Which lines in the records below contain the string "Politique"? List each of them, treating uppercase and lowercase as different.

==== Recorded data

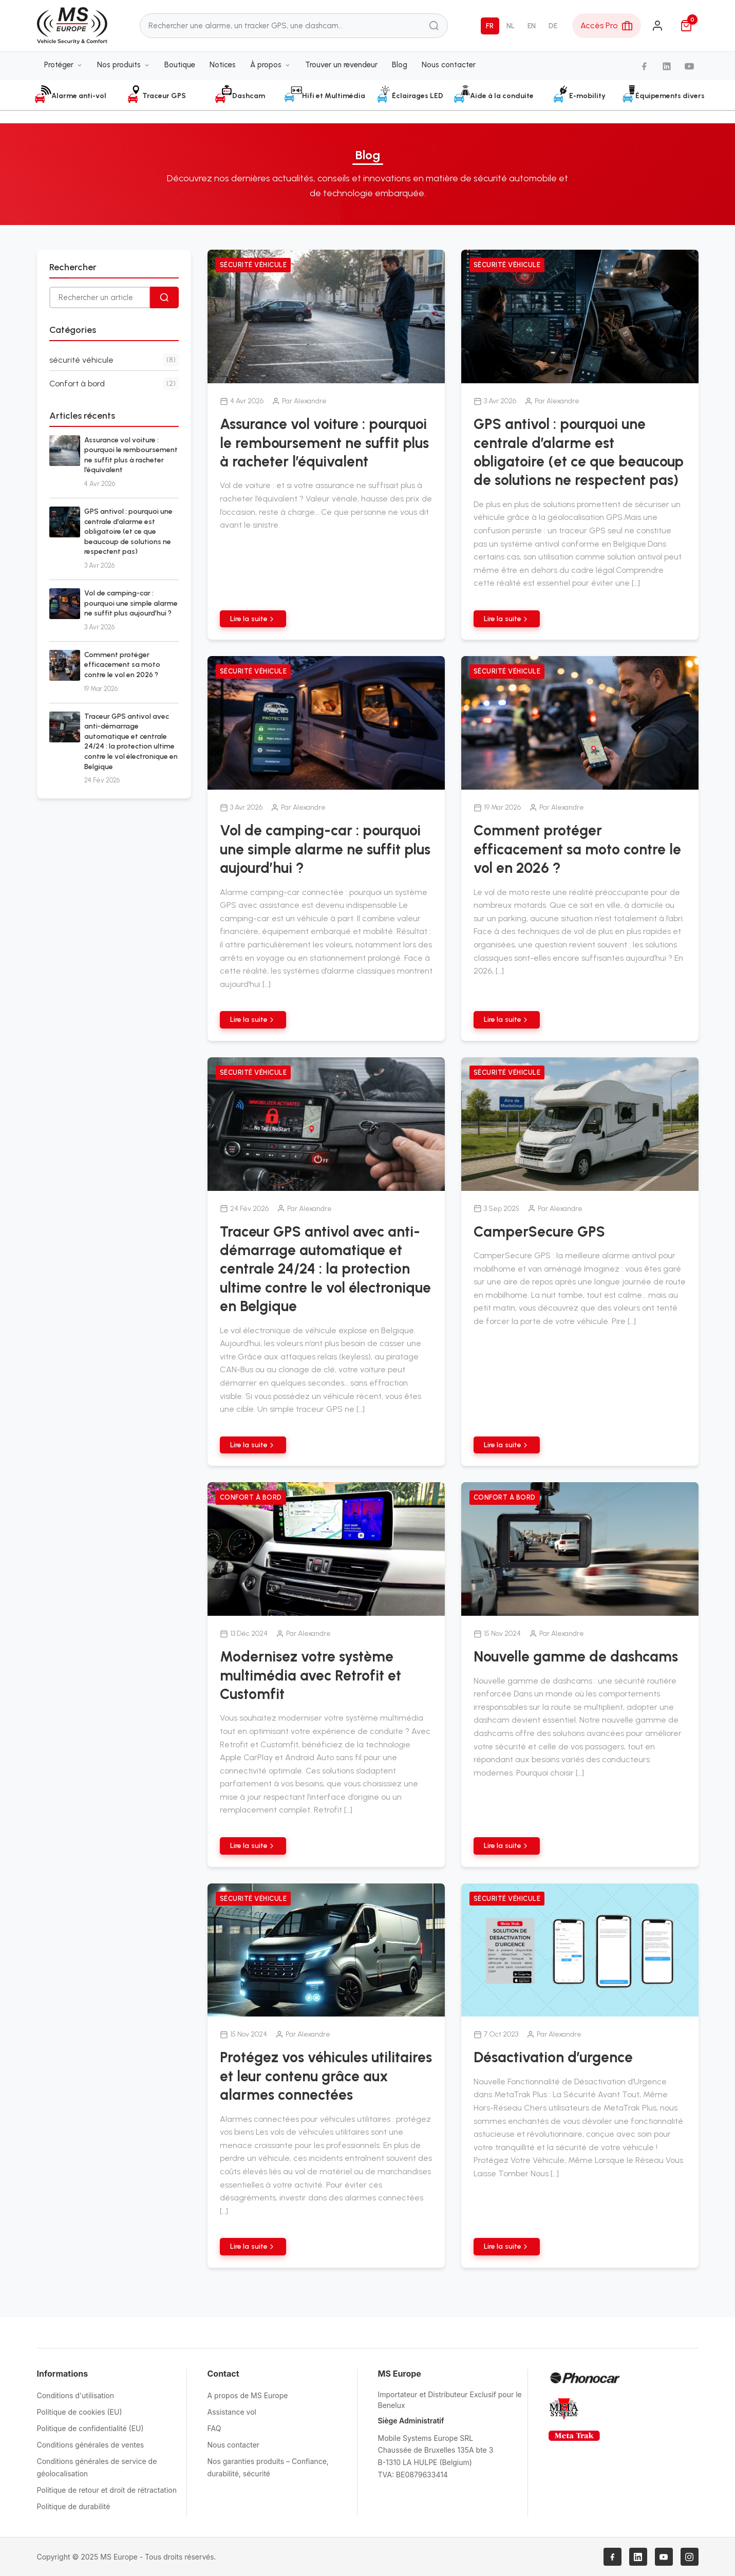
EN (531, 26)
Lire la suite (253, 618)
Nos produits (123, 65)
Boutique (179, 65)
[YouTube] (689, 67)
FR (490, 26)
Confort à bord (251, 1497)
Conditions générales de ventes (90, 2444)
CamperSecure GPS (539, 1231)
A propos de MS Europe (248, 2395)
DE (553, 26)
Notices (223, 65)
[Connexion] (657, 26)
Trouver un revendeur (341, 65)
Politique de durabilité (73, 2506)
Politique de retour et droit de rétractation (107, 2490)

========

**Result**
Politique de durabilité (73, 2506)
Politique de retour et droit de rétractation (107, 2490)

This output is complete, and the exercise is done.